[Exercise instructions]
Every line with "height" in it should be copied from the data.

[Provided data]

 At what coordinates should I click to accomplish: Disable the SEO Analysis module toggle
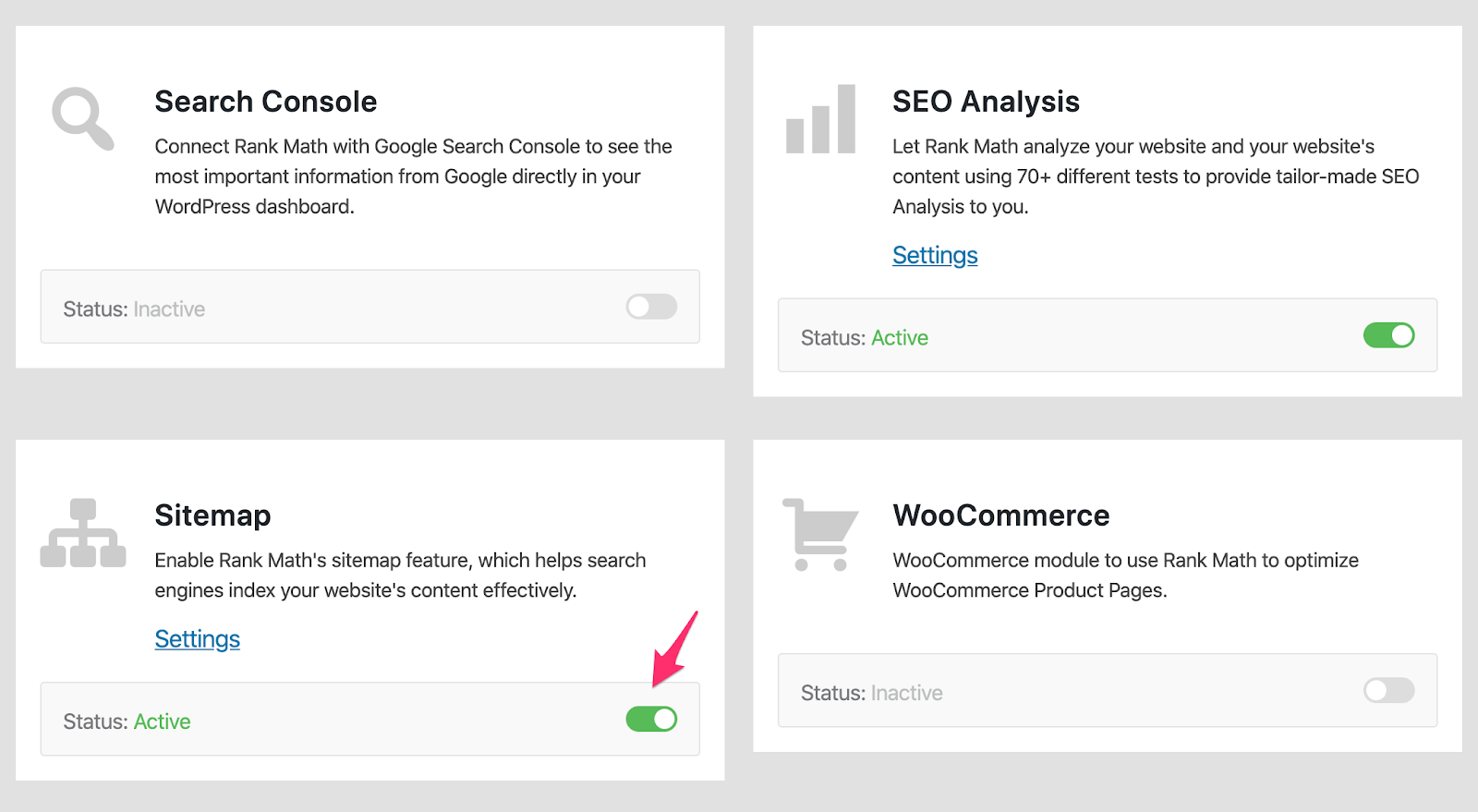pyautogui.click(x=1388, y=335)
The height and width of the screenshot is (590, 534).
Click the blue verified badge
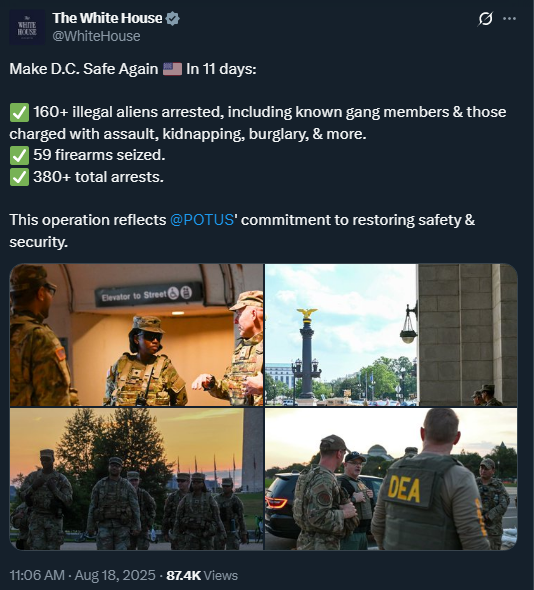pos(173,18)
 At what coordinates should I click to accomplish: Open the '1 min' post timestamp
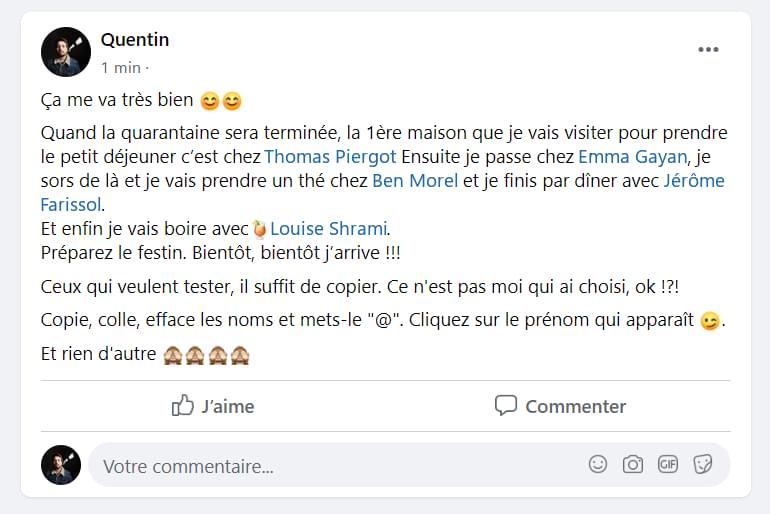(120, 68)
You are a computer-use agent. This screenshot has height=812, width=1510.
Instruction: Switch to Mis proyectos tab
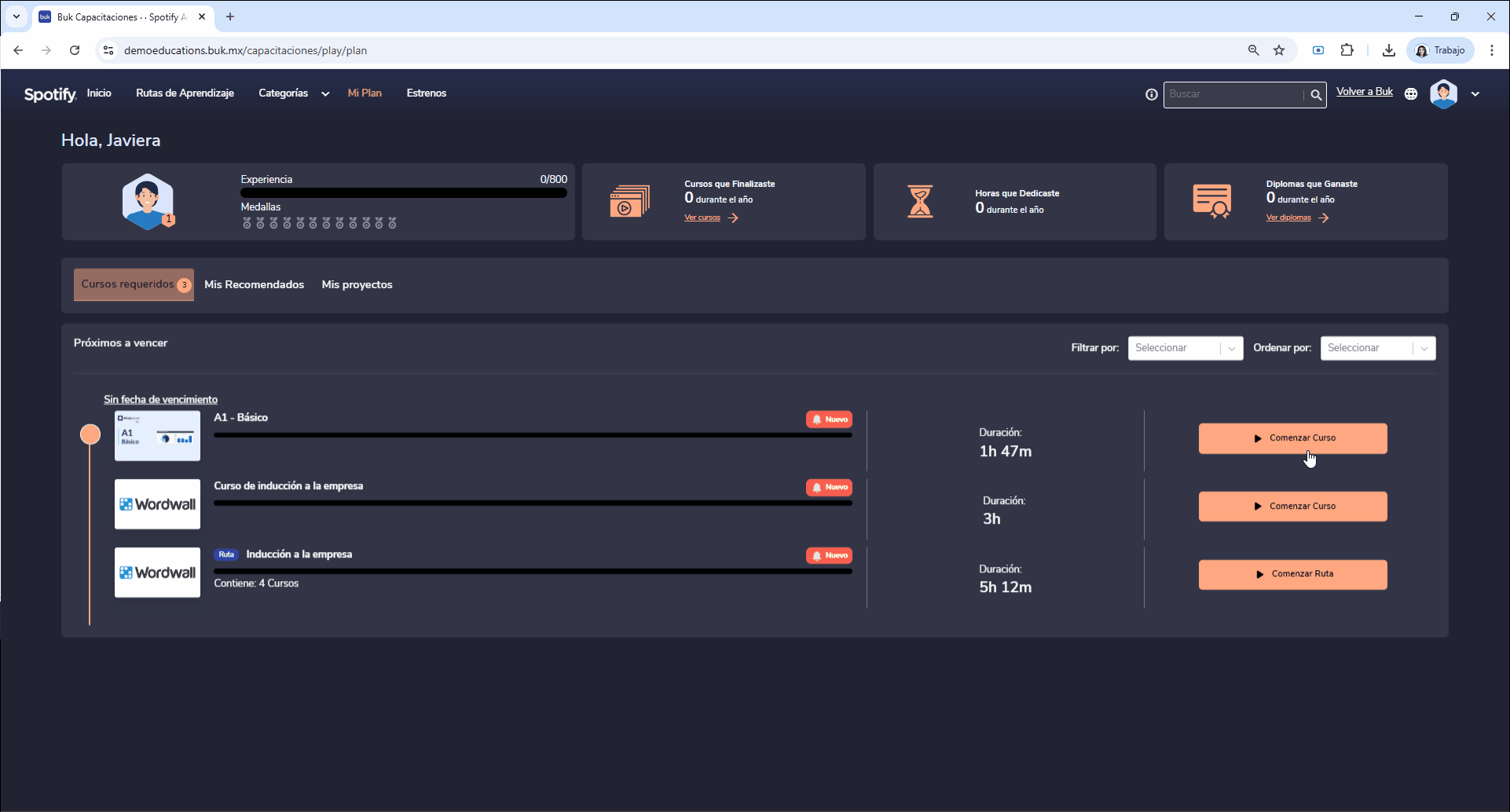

[Exercise response]
The height and width of the screenshot is (590, 534).
You are a computer-use agent. This screenshot has height=812, width=1510.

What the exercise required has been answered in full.